I have to admit they haven’t really been on my radar that much, and that’s for a few reasons. Firstly, the school haven’t mentioned anything about them. Secondly, Seb is my first child who is old enough to be experiencing them – so it’s not something I’ve dealt with before. And finally, Seb himself has not mentioned anything about them, and to me, that means that he doesn’t actually know they exist. Because when Seb knows about something, he lets you know he knows about it.

Recently though, the SATS came to my attention for a different reason – I noticed a lot of people on social media talking about the Let Kids Be Kids campaign. Thousands of parents, protesting about the SATS by boycotting them completely – taking their kids out of school for the day so that they won’t have to sit the tests.

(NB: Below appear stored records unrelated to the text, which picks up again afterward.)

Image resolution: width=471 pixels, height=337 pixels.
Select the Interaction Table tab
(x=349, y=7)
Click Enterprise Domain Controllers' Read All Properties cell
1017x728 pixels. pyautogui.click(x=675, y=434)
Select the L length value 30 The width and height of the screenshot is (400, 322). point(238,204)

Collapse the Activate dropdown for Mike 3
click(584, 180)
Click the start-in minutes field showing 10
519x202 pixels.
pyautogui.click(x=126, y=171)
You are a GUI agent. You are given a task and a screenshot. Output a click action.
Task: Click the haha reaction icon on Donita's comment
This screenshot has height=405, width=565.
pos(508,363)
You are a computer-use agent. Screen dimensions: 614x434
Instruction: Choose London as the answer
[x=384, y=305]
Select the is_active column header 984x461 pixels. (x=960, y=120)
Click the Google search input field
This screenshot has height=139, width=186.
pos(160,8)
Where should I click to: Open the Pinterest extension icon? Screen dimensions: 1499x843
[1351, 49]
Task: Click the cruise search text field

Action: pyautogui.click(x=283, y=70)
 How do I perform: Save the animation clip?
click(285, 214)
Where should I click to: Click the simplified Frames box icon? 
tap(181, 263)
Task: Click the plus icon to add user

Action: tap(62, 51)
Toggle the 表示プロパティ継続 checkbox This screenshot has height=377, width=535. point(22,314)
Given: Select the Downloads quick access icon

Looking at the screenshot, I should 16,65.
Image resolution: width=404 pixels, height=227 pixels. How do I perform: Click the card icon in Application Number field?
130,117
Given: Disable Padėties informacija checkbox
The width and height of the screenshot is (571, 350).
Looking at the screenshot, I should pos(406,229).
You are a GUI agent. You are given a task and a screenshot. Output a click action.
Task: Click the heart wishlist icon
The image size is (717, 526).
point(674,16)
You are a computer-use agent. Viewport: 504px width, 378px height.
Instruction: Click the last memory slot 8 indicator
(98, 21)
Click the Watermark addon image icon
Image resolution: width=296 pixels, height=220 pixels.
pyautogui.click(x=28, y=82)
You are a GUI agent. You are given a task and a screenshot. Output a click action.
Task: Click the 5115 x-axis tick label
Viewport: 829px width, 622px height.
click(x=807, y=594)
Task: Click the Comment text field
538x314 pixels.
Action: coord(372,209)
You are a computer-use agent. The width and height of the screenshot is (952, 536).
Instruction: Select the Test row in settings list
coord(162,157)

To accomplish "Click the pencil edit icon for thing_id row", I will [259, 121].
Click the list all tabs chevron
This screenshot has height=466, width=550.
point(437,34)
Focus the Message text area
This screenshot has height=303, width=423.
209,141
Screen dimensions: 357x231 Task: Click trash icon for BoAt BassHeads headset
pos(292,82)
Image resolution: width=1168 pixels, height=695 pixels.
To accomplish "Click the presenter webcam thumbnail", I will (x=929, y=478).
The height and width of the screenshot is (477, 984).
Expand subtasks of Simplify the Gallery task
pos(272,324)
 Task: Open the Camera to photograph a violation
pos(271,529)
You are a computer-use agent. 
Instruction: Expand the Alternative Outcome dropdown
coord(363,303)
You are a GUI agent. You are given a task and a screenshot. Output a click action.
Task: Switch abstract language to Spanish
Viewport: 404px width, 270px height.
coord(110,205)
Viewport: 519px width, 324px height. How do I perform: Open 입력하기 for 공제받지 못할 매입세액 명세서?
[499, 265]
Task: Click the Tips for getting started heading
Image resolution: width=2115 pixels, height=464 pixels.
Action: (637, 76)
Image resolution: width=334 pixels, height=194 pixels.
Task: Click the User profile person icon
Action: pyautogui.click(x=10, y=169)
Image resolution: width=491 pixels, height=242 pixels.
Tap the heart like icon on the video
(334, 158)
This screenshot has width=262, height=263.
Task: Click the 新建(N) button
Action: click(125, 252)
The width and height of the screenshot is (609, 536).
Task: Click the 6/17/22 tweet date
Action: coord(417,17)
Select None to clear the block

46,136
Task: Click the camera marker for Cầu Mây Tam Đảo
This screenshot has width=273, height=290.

I can understand this position. I don’t think it’s right for children (or adults, even) of any age to feel pressured, to feel that they are pitted against their peers. I don’t think that blanket testing for the purpose of league tables is really necessary, and I do think that there are better ways of assessing the stage that a child is at – and the things they are doing well with, and the things that might need a little bit more support. In fact, teachers, from what I can see, are doing this every day. They teach, they allow children to explore, they use activities to facilitate learning through doing and they get good results. They check back later with questions and listen and observe to see whether the learning has gone in, or whether it needs a bit more work. They could tell you better than a one day test can what an individual child has achieved, and could achieve.

But that’s not the way it’s done nationally.

What I do know is that if I kept Seb away from school today, he would have questions. He would ask me why he isn’t at school when his sister and his friends are. And if I kept his sister away from school too, and talked to his friends parents and tried to convince them to take their kids out of school too, that would lead to even more questions. And the questions would lead to explaining that schools do tests, and the tests give scores. And that he is being measured, and compared to his friends. And then…more questions. And the realisation, which at the moment has not emerged, that some people are considered ‘better’ than others due to how well they can answer questions on one day.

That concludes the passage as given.